Short task 1: In the passage on inference for one population standard deviation, what determines the shape of a chi-square curve?

Inferences for one population standard deviation are based on the *chi-square* (\(\chi^2\)) distribution. A \(\chi^2\)-distribution is right-skewed probability density curve. The shape of the \(\chi^2\)-curve is determined by its degrees of freedom \((df)\).

In order to perform a hypothesis test for one population standard deviation, we relate a \(\chi^2\)-value to a specified area under a \(\chi^2\)-curve. Either we consult a \(\chi^2\)-table to look up that value or we make use of the R machinery.

Given \(\alpha\), where \(\alpha\) corresponds to a probability between 0 and 1, \(\chi^2_{\alpha}\) denotes the \(\chi^2\)-value having the area \(\alpha\) to its right under a \(\chi^2\)-curve.

The \(100(1-\alpha)\)% confidence interval for \(\sigma\) is

\[\sqrt{\frac{n-1}{\chi^2_{\alpha/2}}} \le \sigma \le \sqrt{\frac{n-1}{\chi^2_{1-\alpha/2}} }\] where where \(n\) is the sample size and \(s\) the standard deviation of the sample data.

Supplied information:
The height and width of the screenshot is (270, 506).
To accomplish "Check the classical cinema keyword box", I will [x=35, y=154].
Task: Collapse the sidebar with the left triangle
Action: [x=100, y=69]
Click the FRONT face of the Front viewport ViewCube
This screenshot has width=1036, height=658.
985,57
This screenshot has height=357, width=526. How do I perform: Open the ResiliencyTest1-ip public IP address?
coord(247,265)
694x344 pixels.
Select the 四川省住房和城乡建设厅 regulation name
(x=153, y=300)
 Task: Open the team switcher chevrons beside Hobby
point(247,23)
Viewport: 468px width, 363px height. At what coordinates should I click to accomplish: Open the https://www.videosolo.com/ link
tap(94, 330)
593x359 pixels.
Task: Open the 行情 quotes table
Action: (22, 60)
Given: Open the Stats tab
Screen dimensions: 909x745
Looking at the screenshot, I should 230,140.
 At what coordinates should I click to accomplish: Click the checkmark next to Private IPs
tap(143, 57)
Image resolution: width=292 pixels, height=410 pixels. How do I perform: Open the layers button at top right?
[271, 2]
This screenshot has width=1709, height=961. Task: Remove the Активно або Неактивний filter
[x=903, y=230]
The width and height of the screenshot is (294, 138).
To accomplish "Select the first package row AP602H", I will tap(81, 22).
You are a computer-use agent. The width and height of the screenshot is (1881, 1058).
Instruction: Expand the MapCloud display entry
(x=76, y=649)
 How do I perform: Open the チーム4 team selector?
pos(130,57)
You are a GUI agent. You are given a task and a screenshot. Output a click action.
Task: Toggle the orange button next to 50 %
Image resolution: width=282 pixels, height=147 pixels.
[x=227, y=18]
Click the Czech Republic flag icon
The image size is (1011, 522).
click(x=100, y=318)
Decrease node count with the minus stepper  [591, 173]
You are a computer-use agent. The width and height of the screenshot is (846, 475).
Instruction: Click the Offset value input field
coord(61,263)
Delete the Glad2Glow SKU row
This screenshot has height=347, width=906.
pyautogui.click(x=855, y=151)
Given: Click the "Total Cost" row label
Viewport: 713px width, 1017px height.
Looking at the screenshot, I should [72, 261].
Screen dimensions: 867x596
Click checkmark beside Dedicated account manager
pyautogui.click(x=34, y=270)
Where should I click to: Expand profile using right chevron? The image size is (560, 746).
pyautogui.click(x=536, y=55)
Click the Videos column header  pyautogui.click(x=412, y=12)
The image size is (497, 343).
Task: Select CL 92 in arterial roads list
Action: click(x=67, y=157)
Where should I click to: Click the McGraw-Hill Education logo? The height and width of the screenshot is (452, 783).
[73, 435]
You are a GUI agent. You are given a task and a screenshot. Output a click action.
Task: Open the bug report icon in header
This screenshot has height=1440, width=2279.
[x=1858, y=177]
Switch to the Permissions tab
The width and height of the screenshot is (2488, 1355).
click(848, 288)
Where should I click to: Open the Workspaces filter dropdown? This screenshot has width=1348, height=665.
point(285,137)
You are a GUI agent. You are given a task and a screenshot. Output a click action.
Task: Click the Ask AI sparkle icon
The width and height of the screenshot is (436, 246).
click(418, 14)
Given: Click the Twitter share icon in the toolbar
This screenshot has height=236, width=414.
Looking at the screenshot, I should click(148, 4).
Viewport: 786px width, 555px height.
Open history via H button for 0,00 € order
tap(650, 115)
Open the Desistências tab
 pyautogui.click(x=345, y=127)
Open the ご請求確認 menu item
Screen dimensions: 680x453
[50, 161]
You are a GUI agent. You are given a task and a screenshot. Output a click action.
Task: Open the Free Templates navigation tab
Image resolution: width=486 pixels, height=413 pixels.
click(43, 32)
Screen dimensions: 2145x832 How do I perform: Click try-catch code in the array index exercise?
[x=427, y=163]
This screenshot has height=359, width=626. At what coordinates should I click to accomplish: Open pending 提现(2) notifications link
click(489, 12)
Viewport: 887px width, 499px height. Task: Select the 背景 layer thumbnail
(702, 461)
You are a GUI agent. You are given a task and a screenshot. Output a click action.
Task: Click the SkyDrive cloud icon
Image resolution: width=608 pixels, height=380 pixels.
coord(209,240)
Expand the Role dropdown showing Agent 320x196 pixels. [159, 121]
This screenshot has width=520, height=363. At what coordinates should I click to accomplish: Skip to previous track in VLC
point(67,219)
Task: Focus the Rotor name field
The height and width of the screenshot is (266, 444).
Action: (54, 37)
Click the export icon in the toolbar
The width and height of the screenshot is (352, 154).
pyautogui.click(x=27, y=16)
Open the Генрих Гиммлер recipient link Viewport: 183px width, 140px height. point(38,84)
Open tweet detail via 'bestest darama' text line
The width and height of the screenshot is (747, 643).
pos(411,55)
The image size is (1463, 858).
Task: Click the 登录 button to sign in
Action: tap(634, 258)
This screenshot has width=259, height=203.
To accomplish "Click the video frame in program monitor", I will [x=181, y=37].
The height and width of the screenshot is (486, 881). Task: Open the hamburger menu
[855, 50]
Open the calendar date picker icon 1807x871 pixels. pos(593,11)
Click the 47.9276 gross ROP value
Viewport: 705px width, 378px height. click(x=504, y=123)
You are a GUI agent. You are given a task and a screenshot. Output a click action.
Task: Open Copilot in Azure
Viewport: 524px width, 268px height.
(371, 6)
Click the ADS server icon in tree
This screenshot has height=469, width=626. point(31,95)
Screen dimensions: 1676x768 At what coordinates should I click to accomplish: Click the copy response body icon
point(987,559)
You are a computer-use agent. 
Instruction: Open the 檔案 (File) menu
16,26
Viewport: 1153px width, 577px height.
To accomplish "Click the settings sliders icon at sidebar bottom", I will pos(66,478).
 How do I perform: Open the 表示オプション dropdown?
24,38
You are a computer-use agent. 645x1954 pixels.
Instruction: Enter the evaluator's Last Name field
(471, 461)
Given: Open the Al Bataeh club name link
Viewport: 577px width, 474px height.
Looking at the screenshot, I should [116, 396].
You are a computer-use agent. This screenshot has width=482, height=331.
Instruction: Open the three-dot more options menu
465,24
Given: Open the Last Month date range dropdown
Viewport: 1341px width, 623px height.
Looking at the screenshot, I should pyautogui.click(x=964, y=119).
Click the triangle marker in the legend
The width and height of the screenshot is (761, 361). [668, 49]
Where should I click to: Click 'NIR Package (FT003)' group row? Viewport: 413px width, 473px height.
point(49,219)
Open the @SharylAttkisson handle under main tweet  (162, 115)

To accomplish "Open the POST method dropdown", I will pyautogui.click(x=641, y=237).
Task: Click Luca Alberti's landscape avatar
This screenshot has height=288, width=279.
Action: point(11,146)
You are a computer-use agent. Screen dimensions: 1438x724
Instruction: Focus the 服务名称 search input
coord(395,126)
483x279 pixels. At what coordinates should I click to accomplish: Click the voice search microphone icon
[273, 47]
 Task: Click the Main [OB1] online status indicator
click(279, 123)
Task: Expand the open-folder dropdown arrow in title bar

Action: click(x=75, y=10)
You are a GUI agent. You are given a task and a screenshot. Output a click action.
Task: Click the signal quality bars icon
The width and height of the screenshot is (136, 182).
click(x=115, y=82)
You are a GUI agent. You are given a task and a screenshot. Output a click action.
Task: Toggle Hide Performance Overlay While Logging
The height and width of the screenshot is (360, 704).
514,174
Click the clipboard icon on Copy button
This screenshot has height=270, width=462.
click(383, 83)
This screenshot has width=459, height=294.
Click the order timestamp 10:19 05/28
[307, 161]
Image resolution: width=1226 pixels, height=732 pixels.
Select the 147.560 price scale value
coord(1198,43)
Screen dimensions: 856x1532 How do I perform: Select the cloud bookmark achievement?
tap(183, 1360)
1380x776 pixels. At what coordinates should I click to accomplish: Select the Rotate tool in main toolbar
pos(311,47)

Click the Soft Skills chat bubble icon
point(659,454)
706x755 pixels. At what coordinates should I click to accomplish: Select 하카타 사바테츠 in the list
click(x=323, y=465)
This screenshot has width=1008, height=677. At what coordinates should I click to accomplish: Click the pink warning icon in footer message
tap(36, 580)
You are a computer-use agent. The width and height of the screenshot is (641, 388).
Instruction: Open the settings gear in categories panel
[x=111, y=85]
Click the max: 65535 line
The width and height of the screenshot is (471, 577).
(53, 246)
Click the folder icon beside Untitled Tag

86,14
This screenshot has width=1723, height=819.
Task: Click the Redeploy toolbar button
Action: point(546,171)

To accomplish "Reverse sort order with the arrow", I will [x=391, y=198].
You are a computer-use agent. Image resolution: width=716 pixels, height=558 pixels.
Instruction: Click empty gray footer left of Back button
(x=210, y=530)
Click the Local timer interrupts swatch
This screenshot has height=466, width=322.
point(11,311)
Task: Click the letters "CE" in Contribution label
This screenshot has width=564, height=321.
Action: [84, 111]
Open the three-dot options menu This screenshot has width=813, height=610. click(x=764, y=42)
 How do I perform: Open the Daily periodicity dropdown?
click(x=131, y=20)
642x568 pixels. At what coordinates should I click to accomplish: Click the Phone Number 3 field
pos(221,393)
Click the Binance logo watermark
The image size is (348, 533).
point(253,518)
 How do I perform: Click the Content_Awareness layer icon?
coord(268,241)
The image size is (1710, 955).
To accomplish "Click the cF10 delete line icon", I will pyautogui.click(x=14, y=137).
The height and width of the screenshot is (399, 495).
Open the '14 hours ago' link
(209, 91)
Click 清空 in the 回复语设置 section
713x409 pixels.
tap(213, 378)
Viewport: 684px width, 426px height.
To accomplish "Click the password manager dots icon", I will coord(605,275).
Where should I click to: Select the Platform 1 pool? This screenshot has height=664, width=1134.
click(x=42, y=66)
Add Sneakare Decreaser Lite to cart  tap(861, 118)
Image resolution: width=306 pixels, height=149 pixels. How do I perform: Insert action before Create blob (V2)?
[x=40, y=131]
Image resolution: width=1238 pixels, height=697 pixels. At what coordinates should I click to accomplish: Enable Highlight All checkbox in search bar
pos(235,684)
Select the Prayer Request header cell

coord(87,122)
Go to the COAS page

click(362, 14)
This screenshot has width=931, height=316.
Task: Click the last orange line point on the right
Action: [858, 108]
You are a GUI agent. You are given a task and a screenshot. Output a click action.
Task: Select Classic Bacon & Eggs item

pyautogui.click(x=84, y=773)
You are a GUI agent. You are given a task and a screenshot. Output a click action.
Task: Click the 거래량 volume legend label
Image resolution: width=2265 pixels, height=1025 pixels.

Short task 2: Rewrite the records from their first line through the line holding "Decrease node count", inclusive, replacing "Image resolution" with "Screen size" and leaving everything else unchanged.

Written solution 1: Its degrees of freedom (df).

Written solution 2:
The height and width of the screenshot is (270, 506).
To accomplish "Check the classical cinema keyword box", I will [x=35, y=154].
Task: Collapse the sidebar with the left triangle
Action: [x=100, y=69]
Click the FRONT face of the Front viewport ViewCube
This screenshot has width=1036, height=658.
985,57
This screenshot has height=357, width=526. How do I perform: Open the ResiliencyTest1-ip public IP address?
coord(247,265)
694x344 pixels.
Select the 四川省住房和城乡建设厅 regulation name
(x=153, y=300)
 Task: Open the team switcher chevrons beside Hobby
point(247,23)
Viewport: 468px width, 363px height. At what coordinates should I click to accomplish: Open the https://www.videosolo.com/ link
tap(94, 330)
593x359 pixels.
Task: Open the 行情 quotes table
Action: (22, 60)
Given: Open the Stats tab
Screen dimensions: 909x745
Looking at the screenshot, I should 230,140.
 At what coordinates should I click to accomplish: Click the checkmark next to Private IPs
tap(143, 57)
Screen size: width=292 pixels, height=410 pixels. How do I perform: Open the layers button at top right?
[271, 2]
This screenshot has width=1709, height=961. Task: Remove the Активно або Неактивний filter
[x=903, y=230]
The width and height of the screenshot is (294, 138).
To accomplish "Select the first package row AP602H", I will tap(81, 22).
You are a computer-use agent. The width and height of the screenshot is (1881, 1058).
Instruction: Expand the MapCloud display entry
(x=76, y=649)
 How do I perform: Open the チーム4 team selector?
pos(130,57)
You are a GUI agent. You are given a task and a screenshot. Output a click action.
Task: Toggle the orange button next to 50 %
Screen size: width=282 pixels, height=147 pixels.
[x=227, y=18]
Click the Czech Republic flag icon
The image size is (1011, 522).
click(x=100, y=318)
Decrease node count with the minus stepper  [591, 173]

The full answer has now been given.